Because, let’s face it, art is really bloody dangerous. Consumed thoughtlessly and produced with the right intent, it can twist the individual’s world view and fundamentally pervert their belief system. One 2016 study found that Germans raised during the 1930s, that is, under the auspices of the Nazi regime, are ‘approximately twice as likely to hold extreme anti-Semitic beliefs’. Art has been used to justify some of the greatest atrocities in human history, it is as a weapon as much as it is a tool. Go beyond that, though, and you’ll find that art, poorly conceived and badly executed, can embody some of the worst facets of our society.

Call of Duty

Call of Duty did not produce an America fascinated by guns and gun culture, Call of Duty did not produce the trend of American military interventionism. No, it was the result of that culture. But it isn’t entirely guiltless. It reproduces those views and glorifies them, considers them uncritically, unthinkingly and so validates them. When Call of Duty: Modern Warfare 2 allowed a heavily armed, internationally sanctioned squad of spec ops operatives to burst into a Brazilian favela and open fire on its sandal-wearing occupants, it justified a sense of American interventionism. The white westerners are the good guys, outnumbered by the heaving Brazilian throng but never outgunned, we can’t help but root for them as they blast their way through the favela, gunning down human beings who, in all honesty, were probably forced into gangs by the socio-economic realities of living in a fucking slum.

Or, take a look at the recent Tom Clancy’s The Division, in which you play government agents sent into the streets of a near-future New York, to reclaim it from chaos after a smallpox pandemic. Those government agents are allowed to use lethal force. Lethal force against survivors living in a state of de facto martial law. All without any sort of warrant or permit, and usually without provocation. It rewards you for it, too. Effective murder warrants a persistent drip-feed of new guns, new armour, new skills, new abilities; taste after tantalising taste of all the things that make your lizard brain coo. It’s a game that subtly tells you that it’s ok, even fun, for this sort of corporal punishment to take place. As Extra Credits remark in their frankly incredible analysis of the thing ‘this game world is a totalitarian wasteland and it glorifies it’.

Tom Clancy’s The Division was released in March last year. It entered an America plagued by problems with police shootings, with a racially polarised prison population, and continuing questions about the extent of police power. To a game which pits you a member of that troubled federal force, and which rewards you for thoughtlessly gunning down troubled urban youths seems a little pernicious, doesn’t it?

Our artistic output is dangerous. And it’s up to the critic to minimise that danger, to root out everything in our art that’s negative or regressive or hurtful, and to question it. Becoming aware of these things is a means of nullifying them, of shutting down their capacity to influence and impel.

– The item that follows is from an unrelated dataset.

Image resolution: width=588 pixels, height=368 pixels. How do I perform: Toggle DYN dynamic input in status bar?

For all of that, though, it’s also the duty of the critic to bring out the best in art, and to ensure it has the broadest impact possible. Modern Philosopher Alain de Botton writes that literature is a form of therapy, a means of consoling ourselves against the anxieties of everyday life, of finding ‘the words to describe the fragile, weird, special experiences of our inner selves’.

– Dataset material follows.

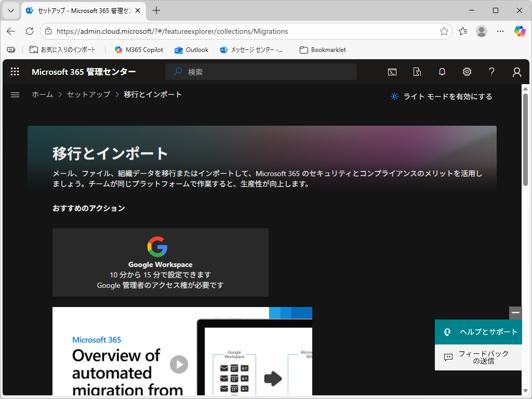
Task: Open the Settings gear in the admin header
Action: coord(467,72)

He was talking about books in particular but, really, the concept is applicable to any kind of storytelling. It’s the job of the critic to ensure the right stories get to the people who need them. If literature is a kind of therapy, a medicine, the critic is a doctor of sorts, making sure the disaffected teenage boy picks up a copy of The Catcher in the Rye and understands that it’s ok to be uncertain. Everyone is drawn to write or create or tell stories, to scrawl their thoughts on paper and cast them out into the void. It’s up to the critic to draw out what’s valuable, what needs to be shared.

So, I don’t know, maybe critics get something of a bad rap, but maybe they shouldn’t. We’re on the cusp of a strange (not brave, definitely not brave) new world, a post-truth, post-fact world. A world in which art will be just as powerful, and just as dangerous, as ever.